The rejiggered rebate program will offer a 1 percent to 2 percent rebate bump to emphasize the stars of EMC's new-school portfolio.

EMC is in the process of tweaking its partner rebate program to refocus it on the product lines that can provide the company the most momentum in the last months before it is acquired by Dell Inc., say solution providers briefed on the changes.

"They're worried about earnings," said a top executive at one large EMC solution provider who wished to remain anonymous. "You've seen margins drop with EMC, and certainly that's been a big hit to us, and the whole storage industry is under more fire than anyone at this point. They want to make sure the VAR community is in line with their go-to-market strategies."

The rejiggered rebate program will offer a 1- to 2-percent rebate bump to emphasize the stars of EMC's new-school portfolio, including the new Unity and VxRail hyper-converged lines, as well as ExtremIO and its new all-flash VMAX and DSSD products and Data Domain, according to solution providers. Still, the increase merely offsets cuts EMC has been making to back-end rebates for traditional product lines like VNX in recent years.

[Related: Q&A: EMC's Jeremy Burton On Dell's EMC Buy, VCE, Cisco And NetApp]

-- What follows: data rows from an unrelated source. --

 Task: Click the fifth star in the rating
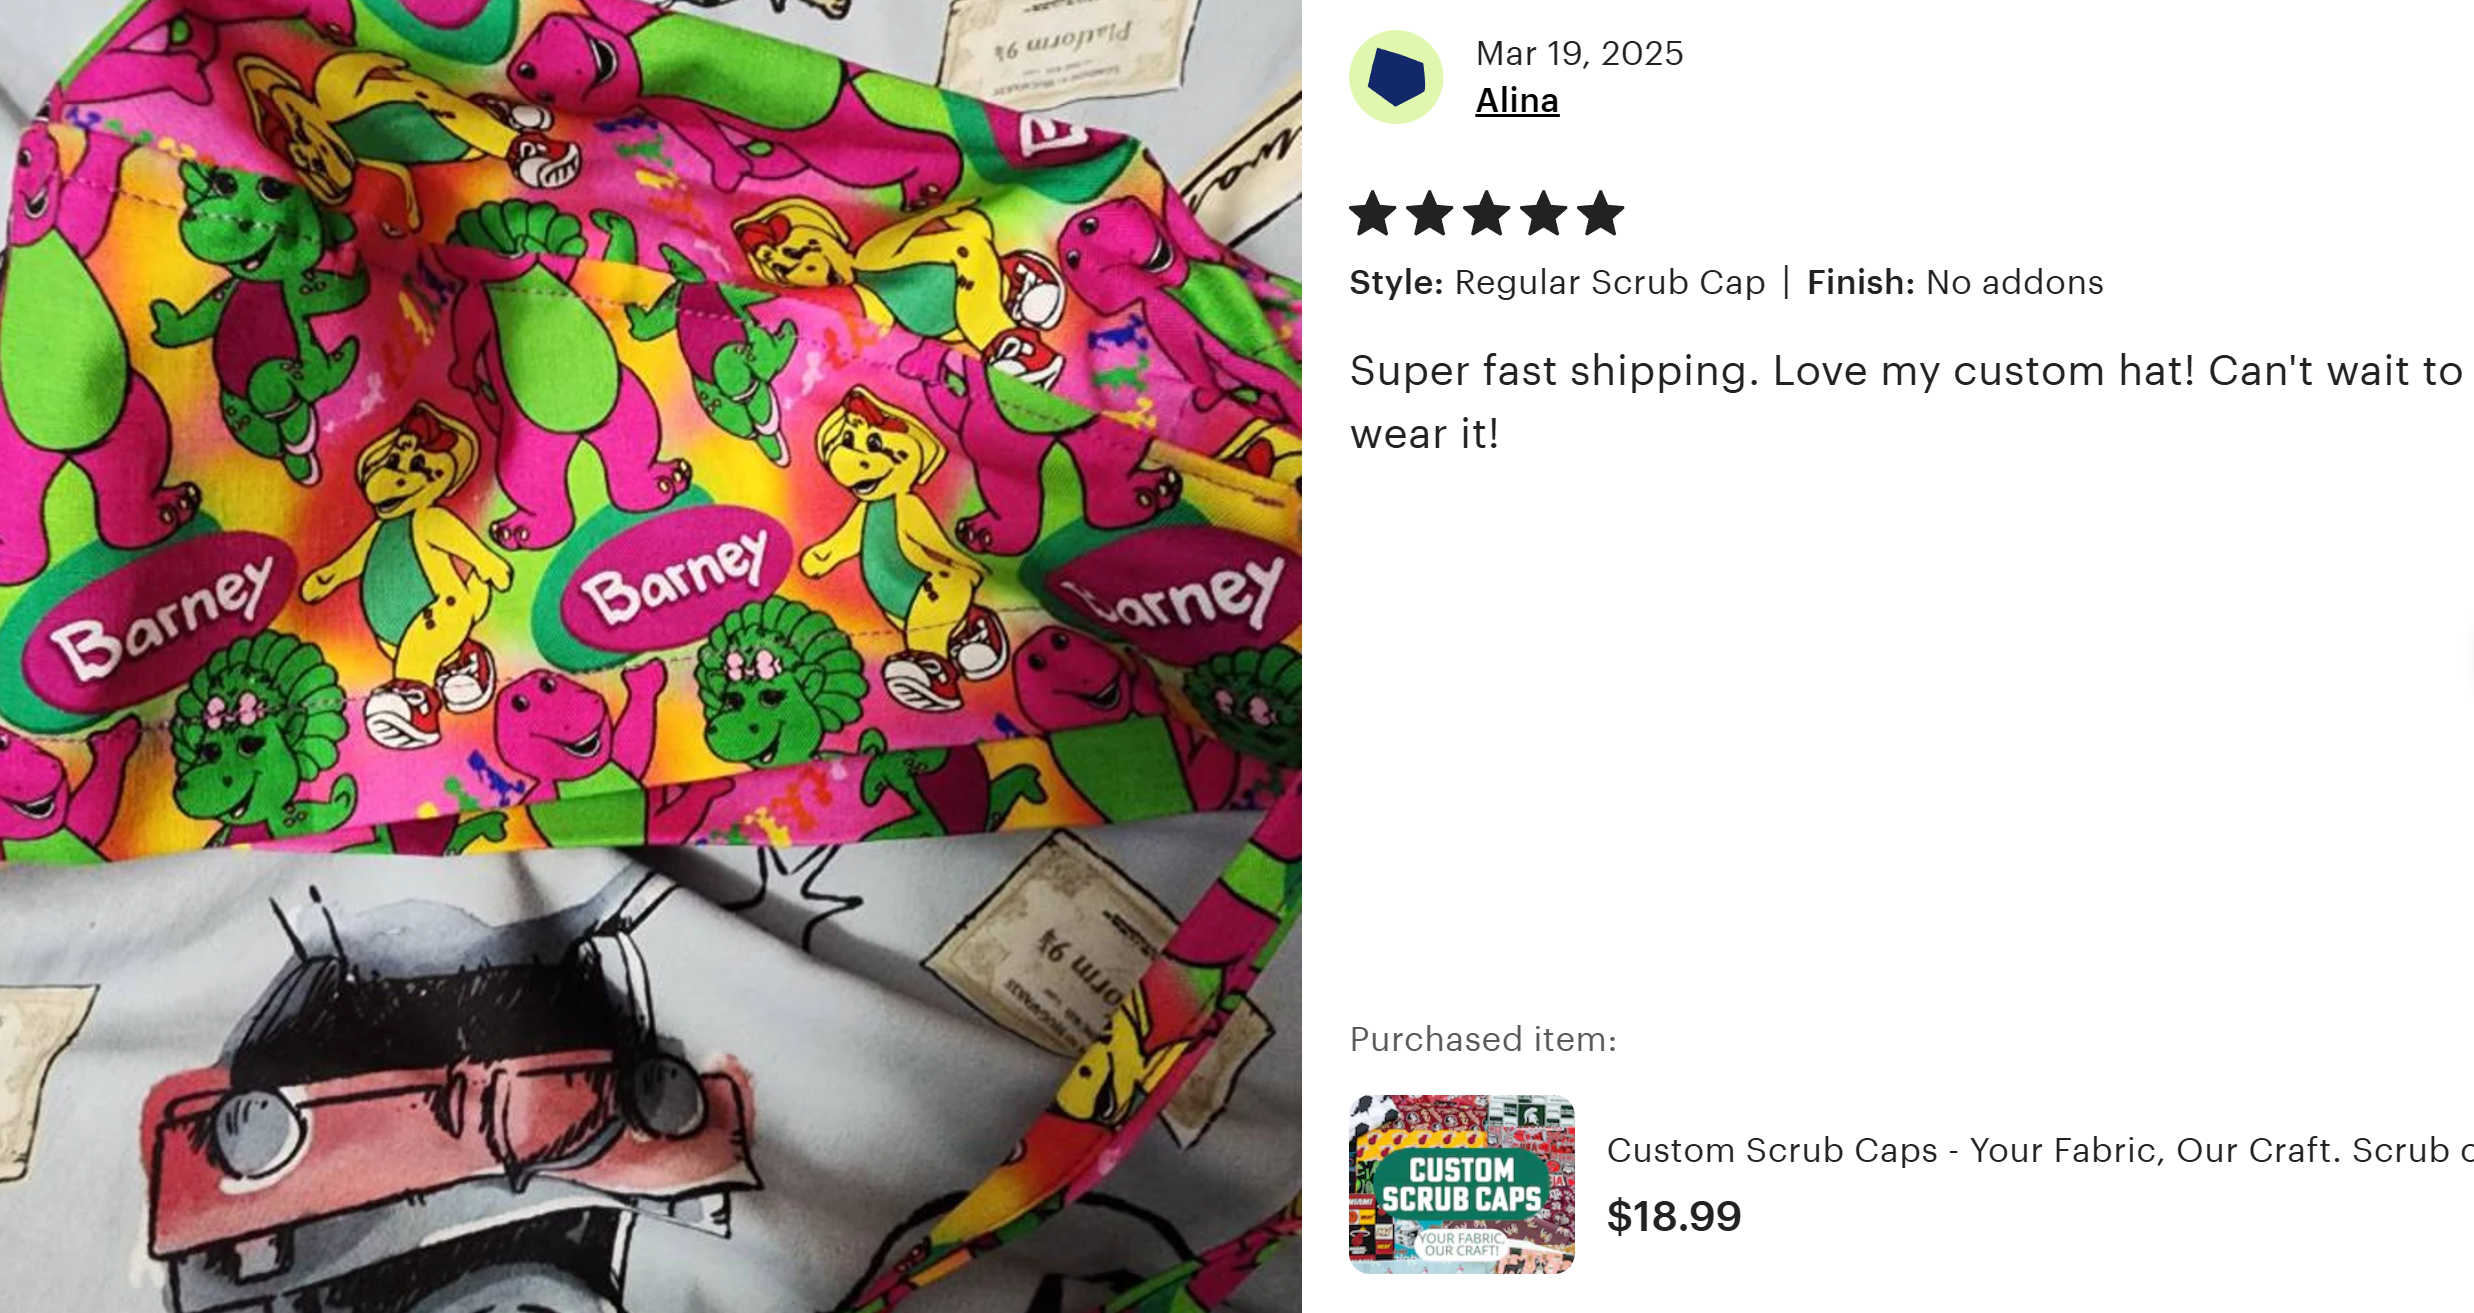1601,214
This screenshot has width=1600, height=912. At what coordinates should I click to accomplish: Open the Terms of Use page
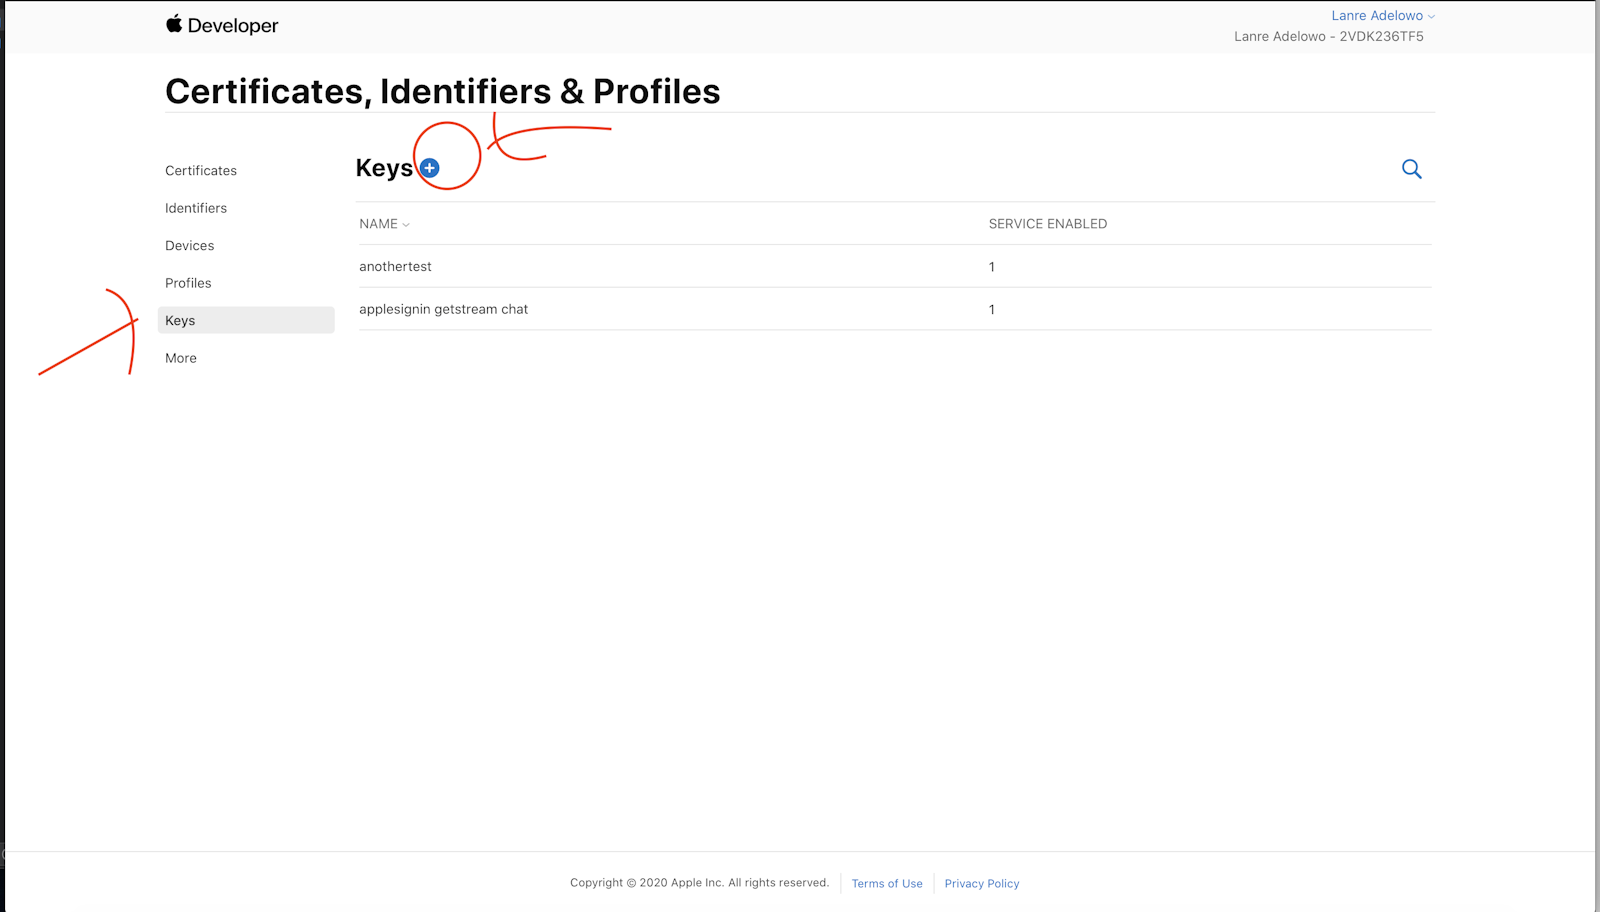887,883
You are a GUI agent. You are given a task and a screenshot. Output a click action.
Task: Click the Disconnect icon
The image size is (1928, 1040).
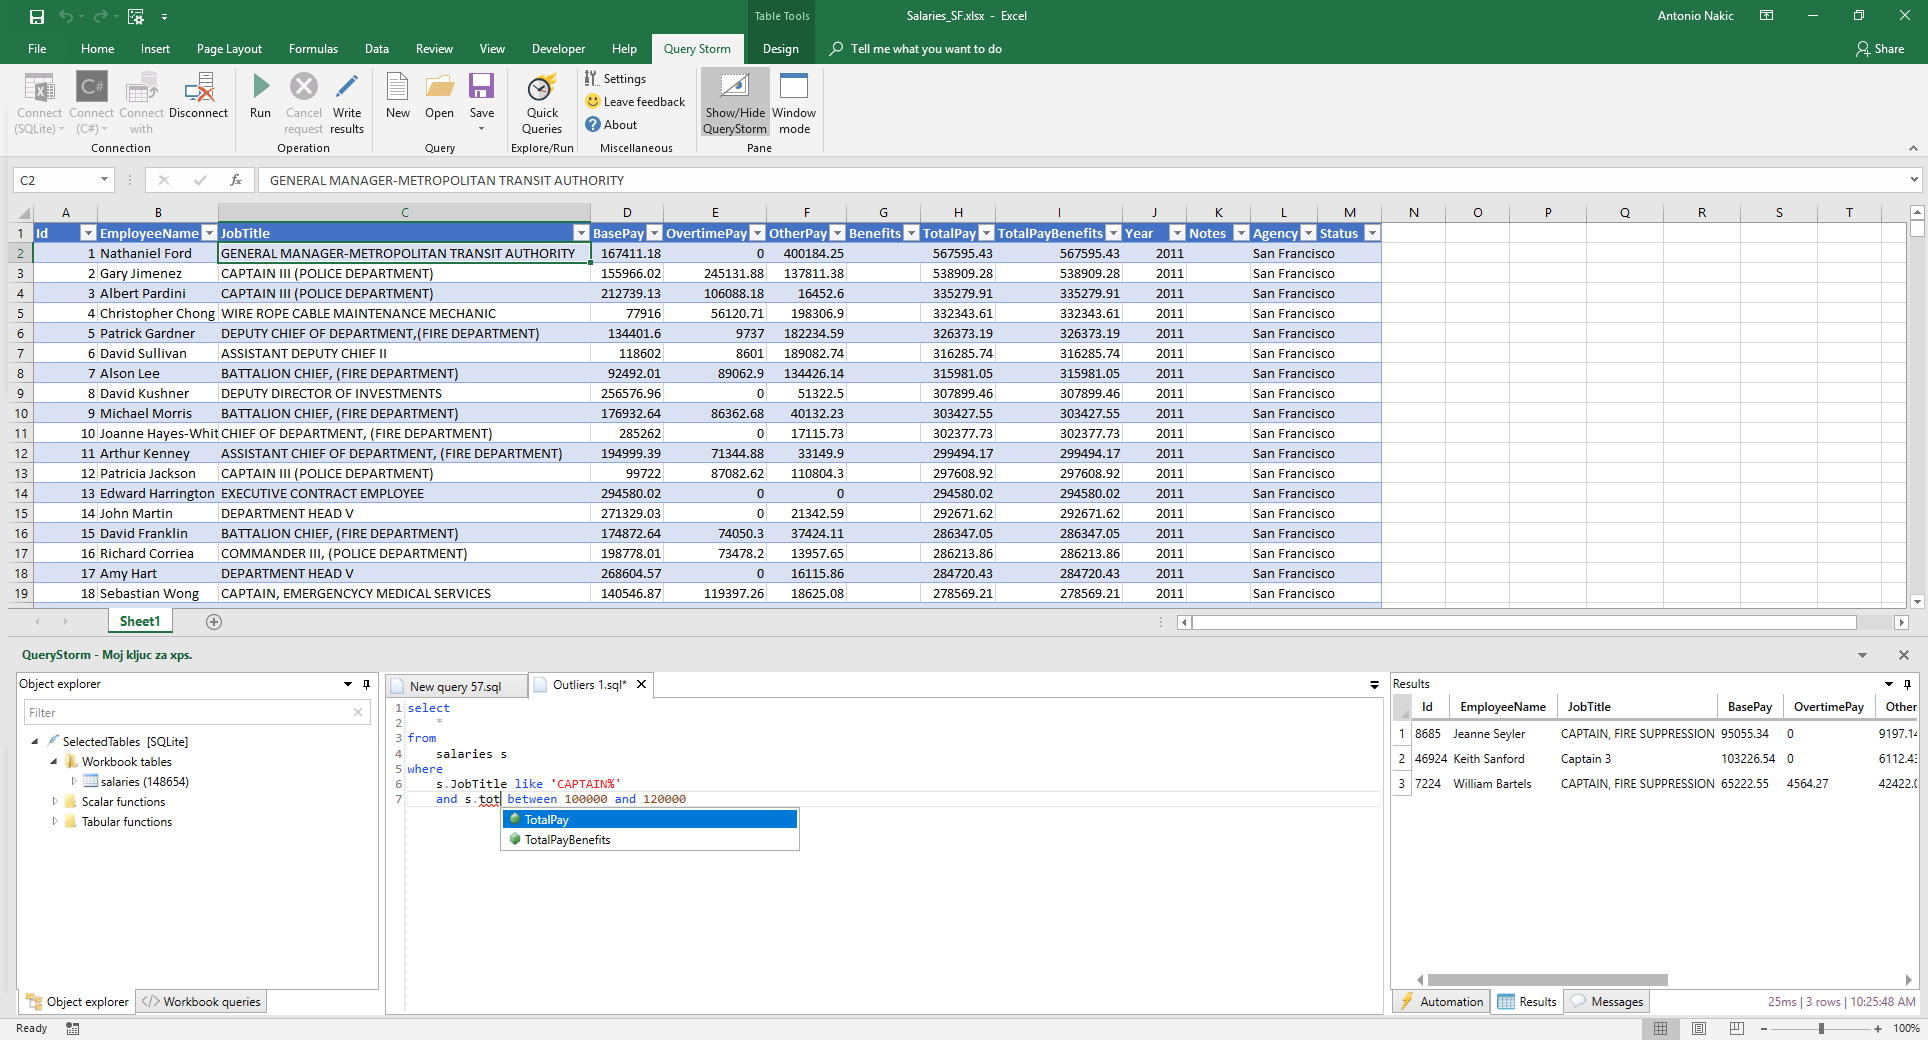(x=198, y=88)
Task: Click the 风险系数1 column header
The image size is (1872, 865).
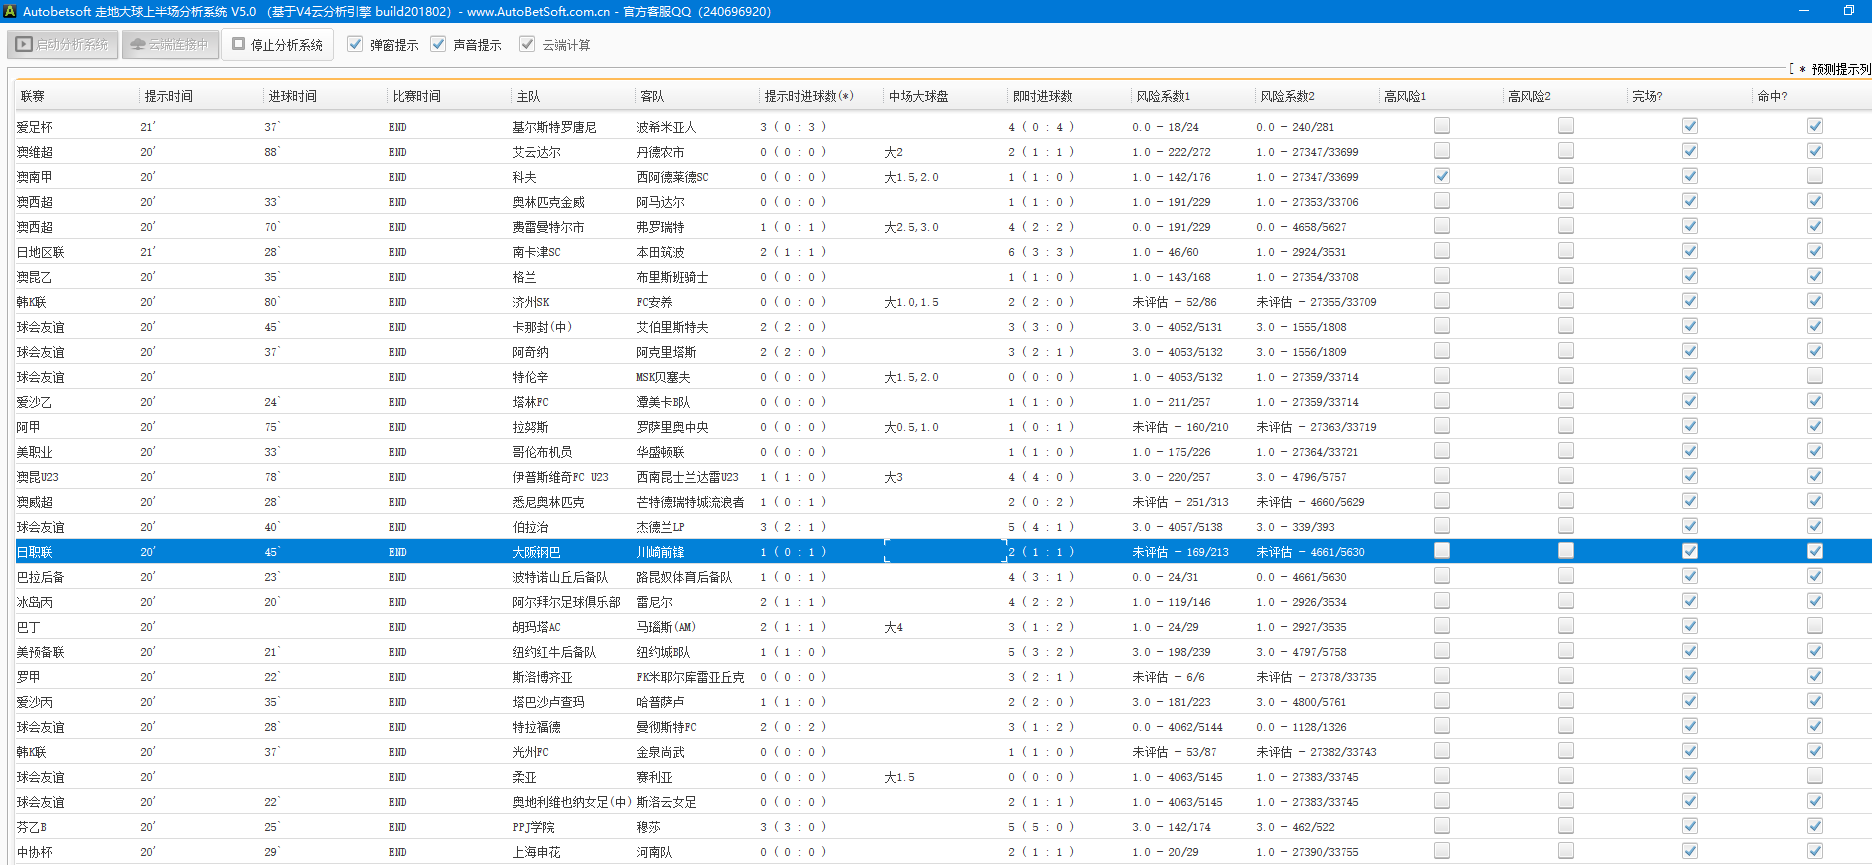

"Dell's going to take them over in August, September, October, and Dell's year-end isn't until January. EMC doesn't want to lose momentum in the meantime, and this is a way to hide the fact that they're reducing back-end rebates, which is a pattern we've seen in the last few years," the solution provider executive said.

Stephen Monteros, vice president of business development at Sigmanet, an Ontario, Calif.-based EMC solution provider, said the result of the rebate increases and cuts is a wash, but the new rebates are still worthwhile.

"I view it as an offset, the net-net is close to a wash," Monteros said. "But there's a reason people are migrating to these technologies, and as a reseller, it encourages you to develop architectures around the new technologies. You know you're supposed to do it, but unless you have some incentive you have the tendency to drag your feet a little bit."

The new rebates are stackable, meaning solution providers can earn more by combining the technologies EMC is trying to emphasize. For Sigmanet, that means ExtremIO and/or Unity with a heavy emphasis on all-flash, along with cloud tier technology with Data Domain and the ability to ship "cold data" to the public cloud.

Despite the benefits, It isn't always easy to get solution providers to think about stacking, Monteros said. "The person who buys the complete package was happier, it's a more complete experience, it's more useful. But in this industry, people have the tendency to get in and get out," he said.

EMC executives did not return messages seeking comment for this story.

EMC is a dominant presence in the worldwide storage market, claiming a 21.5 percent market share in the fourth quarter of 2015, according to IDC. But the company's $2.2 billion in storage revenue that quarter was a 5.2 percent year-over-year decline.



The Hopkinton, Mass.-based data storage giant reported first quarter revenue of $5.5 billion, a 2 percent decline year-over-year, along with a profit of $603 million, flat with the same period a year ago.

Customers have shifted spending toward software-defined, server-based and cloud storage perhaps faster than legacy hardware vendors anticipated, forcing companies like EMC to adjust.

Despite the pending $60 billion-plus merger, which is expected to close before the end of October, one Dell executive told CRN that Dell Chairman and CEO Michael Dell didn't have any input to EMC's rebate program adjustments, saying EMC executives are expected to run the company's business as they see fit until the acquisition closes.